Remember so and so, the one that got really drunk and threw up all over so and so’s van that time?
Yeah, how could I forget?
I wonder where she is right now?
Have you tried to find her on Facebook. Walton High School’s page…
Friends have always been of high importance in my life. My group was especially important in high school. Say what you will about cliques, they are nothing more than a group of teenagers that have come together as friends.
Like most things in adolescent life, everything was an extreme. When I was happy, I was HAPPY. When I was sad, well, you get the point. Being a depressed teenager is something I had learned to perfect by the age of 13. Everyone else I knew did, too.
It is a trying time for all of us. The more years I teach in a High School the more I see this as a truth. Friends, like all other extremes, were the most IMPORTANT thing.
I have always made friends easily. If I met someone new in high school and liked them, they immediately became one of my best friends. The same held true for college. I can think of many people, especially in those college dorms, that I spent hours, days, months with. We met everyday, talked everyday, and chilled everyday. Pretty soon you got to thinking that these things were going to be everyday.
During one of the many fights my parents and I had during my adolescence, they told me that friends come and go and that, like most things, I’ll see when I get older.
The funny thing is, now, with Facebook, that timeless knowledge no longer applies. Through social media I have come into contact, or at the very least seen pictures of people who, if history is any reference, I should have lost touch with and never saw again.

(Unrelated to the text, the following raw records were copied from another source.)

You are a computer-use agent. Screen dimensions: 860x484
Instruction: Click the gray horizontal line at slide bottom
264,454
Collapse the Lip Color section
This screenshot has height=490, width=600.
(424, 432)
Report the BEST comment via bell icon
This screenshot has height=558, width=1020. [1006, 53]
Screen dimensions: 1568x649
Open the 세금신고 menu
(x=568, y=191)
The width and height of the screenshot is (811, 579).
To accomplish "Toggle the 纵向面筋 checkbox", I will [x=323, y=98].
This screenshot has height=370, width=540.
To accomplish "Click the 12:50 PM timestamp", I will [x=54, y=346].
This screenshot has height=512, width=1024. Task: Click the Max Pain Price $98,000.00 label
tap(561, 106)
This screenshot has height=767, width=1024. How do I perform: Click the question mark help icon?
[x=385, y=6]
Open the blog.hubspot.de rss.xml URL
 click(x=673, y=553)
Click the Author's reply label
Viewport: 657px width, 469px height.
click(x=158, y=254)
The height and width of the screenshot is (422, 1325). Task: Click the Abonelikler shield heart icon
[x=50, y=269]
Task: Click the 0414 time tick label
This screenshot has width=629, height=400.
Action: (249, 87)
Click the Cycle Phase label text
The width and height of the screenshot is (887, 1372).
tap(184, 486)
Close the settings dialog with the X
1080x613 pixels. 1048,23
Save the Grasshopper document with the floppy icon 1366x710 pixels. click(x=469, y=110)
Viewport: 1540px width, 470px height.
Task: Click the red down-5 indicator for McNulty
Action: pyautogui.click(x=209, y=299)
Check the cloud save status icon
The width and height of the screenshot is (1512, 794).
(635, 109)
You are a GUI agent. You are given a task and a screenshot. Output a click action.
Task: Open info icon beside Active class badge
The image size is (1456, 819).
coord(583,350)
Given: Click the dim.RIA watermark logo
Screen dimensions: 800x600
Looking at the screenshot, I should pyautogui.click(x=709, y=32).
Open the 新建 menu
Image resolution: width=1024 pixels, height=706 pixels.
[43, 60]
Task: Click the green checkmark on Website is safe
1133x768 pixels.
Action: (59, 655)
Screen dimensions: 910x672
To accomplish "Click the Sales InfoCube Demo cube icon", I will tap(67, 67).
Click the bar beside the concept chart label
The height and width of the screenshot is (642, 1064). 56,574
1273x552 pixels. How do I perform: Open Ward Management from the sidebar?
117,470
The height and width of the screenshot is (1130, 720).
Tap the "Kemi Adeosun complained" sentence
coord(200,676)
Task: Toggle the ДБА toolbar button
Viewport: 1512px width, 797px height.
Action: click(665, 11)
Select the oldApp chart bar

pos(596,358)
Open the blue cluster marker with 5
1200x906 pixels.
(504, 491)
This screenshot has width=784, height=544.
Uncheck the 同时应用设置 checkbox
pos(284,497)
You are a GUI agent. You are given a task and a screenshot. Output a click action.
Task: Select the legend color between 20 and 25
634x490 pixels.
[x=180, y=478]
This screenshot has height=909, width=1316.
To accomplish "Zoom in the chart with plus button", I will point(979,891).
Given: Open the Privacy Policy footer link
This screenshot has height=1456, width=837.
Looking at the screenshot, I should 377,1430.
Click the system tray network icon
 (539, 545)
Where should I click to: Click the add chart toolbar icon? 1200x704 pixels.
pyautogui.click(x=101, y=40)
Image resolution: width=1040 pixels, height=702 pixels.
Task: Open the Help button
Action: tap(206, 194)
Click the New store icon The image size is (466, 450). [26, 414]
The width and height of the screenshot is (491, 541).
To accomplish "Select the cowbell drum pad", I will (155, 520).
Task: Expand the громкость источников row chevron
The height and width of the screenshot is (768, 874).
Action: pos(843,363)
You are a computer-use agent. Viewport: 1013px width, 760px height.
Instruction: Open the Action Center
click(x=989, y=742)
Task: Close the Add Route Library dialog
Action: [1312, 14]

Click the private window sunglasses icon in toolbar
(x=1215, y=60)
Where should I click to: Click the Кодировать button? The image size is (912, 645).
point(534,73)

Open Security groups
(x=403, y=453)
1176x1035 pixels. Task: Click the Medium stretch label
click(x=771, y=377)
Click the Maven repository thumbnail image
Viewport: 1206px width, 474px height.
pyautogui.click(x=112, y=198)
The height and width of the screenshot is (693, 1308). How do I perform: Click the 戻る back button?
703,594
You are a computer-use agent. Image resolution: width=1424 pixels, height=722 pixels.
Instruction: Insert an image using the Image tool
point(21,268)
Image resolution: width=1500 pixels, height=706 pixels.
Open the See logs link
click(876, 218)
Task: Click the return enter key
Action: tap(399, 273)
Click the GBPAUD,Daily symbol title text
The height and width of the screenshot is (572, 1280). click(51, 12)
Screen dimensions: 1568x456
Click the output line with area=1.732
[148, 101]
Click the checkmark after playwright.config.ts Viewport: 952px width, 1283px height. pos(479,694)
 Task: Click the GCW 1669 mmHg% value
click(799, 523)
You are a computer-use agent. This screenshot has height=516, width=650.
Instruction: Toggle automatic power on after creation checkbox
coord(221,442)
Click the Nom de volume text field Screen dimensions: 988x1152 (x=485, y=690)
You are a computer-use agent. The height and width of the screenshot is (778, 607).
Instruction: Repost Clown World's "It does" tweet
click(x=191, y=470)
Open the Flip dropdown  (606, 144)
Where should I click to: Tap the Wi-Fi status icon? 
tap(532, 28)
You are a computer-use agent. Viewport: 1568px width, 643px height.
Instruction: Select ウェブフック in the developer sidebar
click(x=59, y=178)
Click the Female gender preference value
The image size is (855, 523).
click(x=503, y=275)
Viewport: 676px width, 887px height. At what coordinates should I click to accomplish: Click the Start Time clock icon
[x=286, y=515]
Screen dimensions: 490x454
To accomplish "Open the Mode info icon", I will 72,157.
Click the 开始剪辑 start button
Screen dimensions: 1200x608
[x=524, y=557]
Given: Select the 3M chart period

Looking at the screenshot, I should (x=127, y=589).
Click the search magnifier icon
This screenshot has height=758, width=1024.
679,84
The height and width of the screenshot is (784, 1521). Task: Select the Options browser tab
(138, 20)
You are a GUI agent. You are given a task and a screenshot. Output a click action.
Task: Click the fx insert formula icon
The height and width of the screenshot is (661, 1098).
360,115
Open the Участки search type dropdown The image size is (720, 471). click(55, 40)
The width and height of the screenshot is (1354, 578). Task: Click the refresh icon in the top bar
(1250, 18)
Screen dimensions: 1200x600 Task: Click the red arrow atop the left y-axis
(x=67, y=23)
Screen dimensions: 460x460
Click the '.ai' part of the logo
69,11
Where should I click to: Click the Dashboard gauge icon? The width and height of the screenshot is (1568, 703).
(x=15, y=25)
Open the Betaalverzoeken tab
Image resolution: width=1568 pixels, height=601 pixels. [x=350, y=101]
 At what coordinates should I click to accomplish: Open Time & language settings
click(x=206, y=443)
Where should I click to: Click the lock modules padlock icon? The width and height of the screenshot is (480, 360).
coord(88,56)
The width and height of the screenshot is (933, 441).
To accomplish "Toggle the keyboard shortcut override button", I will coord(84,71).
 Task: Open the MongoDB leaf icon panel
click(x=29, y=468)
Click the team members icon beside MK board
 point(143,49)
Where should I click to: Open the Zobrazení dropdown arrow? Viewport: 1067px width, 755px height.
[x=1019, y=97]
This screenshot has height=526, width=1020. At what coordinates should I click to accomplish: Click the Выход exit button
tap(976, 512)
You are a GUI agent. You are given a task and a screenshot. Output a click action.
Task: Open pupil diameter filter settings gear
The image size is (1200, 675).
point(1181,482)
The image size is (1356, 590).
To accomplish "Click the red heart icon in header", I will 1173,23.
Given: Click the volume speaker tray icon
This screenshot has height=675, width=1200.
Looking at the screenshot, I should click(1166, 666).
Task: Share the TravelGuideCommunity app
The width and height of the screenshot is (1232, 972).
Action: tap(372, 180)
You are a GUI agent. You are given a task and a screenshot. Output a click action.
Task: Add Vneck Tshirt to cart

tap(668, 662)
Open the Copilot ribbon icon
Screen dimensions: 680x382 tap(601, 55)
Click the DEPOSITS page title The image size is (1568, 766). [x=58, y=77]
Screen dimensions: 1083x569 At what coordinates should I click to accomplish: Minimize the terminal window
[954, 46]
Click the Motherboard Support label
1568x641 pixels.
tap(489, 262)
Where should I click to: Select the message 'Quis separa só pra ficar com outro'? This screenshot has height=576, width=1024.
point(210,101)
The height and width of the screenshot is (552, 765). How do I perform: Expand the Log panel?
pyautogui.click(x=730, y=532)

Not only is it friends who have, like me, drifted into their own lives, but also people I barely spoke to while in high school. I can think of at least five Facebook friends that I have which I have seen on the street or in a random store and tried to avoid eye contact and pretend like I didn’t notice them.
They did the same. I am not the only guilty one here.
But we are Facebook Friends. They see my posts, I see theirs. We share each other’s major events, joys, and, sometimes, sorrows, through words and pictures — maybe that’s enough.
But I wouldn’t ask any of them to pick me up from the mechanic, or drive me to the airport, or move…
That’s a real friend.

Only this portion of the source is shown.